Accounting II also goes by the names “Principles of Accounting II”, “Accounting Principles II” or something like that.
My experience in business school was that they cover different subject matter.
Sorry, I don’t follow. The question was: Is Accounting II taught at most US colleges Managerial Accounting?
Are you saying yes, or no?
Accounting 1 is typically financial accounting.
Accounting 2 is typically managerial accounting.
Then intermediate, advanced, and other elective courses build off of each of them.
Agree with above. Typically there are two introductory accounting classes – one intro. to financial accounting and the second is an intro. to managerial accounting class. But check the course descriptions at the college you intend to enroll in to be certain that is the case at that institution.

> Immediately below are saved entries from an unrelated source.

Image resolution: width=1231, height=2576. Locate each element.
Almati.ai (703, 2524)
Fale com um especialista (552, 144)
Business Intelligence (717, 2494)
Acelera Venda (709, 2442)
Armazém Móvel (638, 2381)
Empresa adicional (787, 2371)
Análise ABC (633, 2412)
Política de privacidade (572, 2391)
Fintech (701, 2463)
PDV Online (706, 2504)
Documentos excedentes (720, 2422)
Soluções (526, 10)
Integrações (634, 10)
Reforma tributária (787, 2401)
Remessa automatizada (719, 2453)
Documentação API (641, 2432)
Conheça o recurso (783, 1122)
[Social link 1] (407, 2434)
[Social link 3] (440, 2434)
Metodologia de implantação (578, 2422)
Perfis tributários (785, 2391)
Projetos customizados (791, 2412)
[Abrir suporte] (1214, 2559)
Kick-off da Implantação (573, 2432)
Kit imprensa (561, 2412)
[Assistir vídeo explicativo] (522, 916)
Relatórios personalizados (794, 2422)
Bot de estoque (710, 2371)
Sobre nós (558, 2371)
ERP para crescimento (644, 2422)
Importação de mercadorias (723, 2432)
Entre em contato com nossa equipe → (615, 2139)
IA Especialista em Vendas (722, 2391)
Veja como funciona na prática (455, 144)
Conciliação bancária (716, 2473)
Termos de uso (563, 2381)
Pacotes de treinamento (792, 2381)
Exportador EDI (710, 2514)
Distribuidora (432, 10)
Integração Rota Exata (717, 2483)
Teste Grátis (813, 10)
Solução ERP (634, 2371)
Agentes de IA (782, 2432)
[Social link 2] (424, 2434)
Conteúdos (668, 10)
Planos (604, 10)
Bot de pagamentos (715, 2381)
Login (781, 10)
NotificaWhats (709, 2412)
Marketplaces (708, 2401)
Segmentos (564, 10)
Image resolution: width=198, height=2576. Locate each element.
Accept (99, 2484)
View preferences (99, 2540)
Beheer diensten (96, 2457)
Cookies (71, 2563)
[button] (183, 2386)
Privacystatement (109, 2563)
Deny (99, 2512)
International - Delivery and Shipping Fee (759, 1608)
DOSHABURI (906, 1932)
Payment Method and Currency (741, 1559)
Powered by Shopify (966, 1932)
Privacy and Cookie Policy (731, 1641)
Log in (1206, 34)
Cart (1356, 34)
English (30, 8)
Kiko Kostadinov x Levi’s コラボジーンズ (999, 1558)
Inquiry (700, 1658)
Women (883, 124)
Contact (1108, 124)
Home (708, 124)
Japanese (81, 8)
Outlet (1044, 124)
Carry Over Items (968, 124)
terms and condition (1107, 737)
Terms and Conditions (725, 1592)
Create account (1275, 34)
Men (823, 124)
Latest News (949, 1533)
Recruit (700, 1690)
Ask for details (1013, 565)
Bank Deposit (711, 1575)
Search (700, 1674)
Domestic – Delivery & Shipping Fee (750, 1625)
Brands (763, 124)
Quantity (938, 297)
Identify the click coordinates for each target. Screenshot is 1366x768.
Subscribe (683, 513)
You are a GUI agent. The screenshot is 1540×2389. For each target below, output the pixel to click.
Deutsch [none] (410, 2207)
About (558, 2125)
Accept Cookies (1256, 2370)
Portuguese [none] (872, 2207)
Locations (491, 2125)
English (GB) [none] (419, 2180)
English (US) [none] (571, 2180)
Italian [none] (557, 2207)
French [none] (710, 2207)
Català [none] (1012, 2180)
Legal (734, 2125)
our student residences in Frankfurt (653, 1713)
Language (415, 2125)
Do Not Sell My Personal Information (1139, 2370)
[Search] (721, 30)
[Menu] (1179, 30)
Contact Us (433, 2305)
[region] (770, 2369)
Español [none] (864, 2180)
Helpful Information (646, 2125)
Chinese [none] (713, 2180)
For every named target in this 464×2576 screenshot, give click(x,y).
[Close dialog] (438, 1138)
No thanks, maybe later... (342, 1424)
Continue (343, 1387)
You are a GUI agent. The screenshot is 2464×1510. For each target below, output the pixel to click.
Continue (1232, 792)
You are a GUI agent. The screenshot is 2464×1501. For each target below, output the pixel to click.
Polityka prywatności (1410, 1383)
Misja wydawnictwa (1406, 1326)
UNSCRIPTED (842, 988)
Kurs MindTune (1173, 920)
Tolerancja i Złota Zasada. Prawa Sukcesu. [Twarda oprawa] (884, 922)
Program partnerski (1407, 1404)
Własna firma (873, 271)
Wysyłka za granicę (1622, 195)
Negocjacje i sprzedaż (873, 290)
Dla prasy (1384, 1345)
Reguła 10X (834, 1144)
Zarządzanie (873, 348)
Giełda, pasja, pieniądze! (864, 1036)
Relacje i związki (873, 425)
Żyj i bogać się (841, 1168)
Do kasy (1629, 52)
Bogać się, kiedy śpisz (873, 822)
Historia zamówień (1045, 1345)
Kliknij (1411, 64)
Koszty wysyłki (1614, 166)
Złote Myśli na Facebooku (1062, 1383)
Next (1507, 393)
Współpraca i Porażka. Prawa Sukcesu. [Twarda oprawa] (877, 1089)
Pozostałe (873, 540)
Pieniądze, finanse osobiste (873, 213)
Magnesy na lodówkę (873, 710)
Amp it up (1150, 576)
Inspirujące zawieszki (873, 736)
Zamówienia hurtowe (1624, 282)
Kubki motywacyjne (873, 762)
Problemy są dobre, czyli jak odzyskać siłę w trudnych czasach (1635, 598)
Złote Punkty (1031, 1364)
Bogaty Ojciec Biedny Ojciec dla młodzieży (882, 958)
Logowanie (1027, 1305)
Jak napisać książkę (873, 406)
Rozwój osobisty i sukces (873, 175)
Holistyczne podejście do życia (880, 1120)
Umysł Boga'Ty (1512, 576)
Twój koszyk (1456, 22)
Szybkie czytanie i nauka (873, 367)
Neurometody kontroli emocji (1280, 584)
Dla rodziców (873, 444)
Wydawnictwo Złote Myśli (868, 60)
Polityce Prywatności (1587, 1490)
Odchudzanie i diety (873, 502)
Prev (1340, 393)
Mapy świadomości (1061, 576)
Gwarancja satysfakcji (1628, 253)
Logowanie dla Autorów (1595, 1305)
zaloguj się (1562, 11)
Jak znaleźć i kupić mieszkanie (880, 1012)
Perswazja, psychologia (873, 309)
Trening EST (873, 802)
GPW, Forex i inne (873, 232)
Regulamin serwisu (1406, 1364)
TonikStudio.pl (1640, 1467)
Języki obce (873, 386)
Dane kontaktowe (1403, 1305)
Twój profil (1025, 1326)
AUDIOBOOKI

Yes… I just went back and looked at the course offerings where I did my undergrad (Ross @ UMichigan). It looks like the sequence now is indeed one semester of financial accounting, then second semester of managerial. That is not how it was “back in the day” when I went there – I think we did intro, then intermediate financial accounting as semesters 1 & 2 (they didn’t have those names, though). When I took managerial accounting as an MBA at another university, it was content we had not covered in those first two semesters at Ross. But the sequence has changed, apparently. But you still need to look at the course offerings at whatever colleges you are looking at. It could vary.
Many years ago, we started with Accounting I and II, then took Cost Accounting as a separate course. We also took Governmental Accounting and Intermediate I and II and then tax courses. Agree with others, check the syllabus.
In my experience:
Acctg 101 (or 1) = intro to financial
Acctg 102 (or 2) = intro to managerial/cost
You probably need debits & credit and A = L + OE as a foundation, before you get to intro to managerial.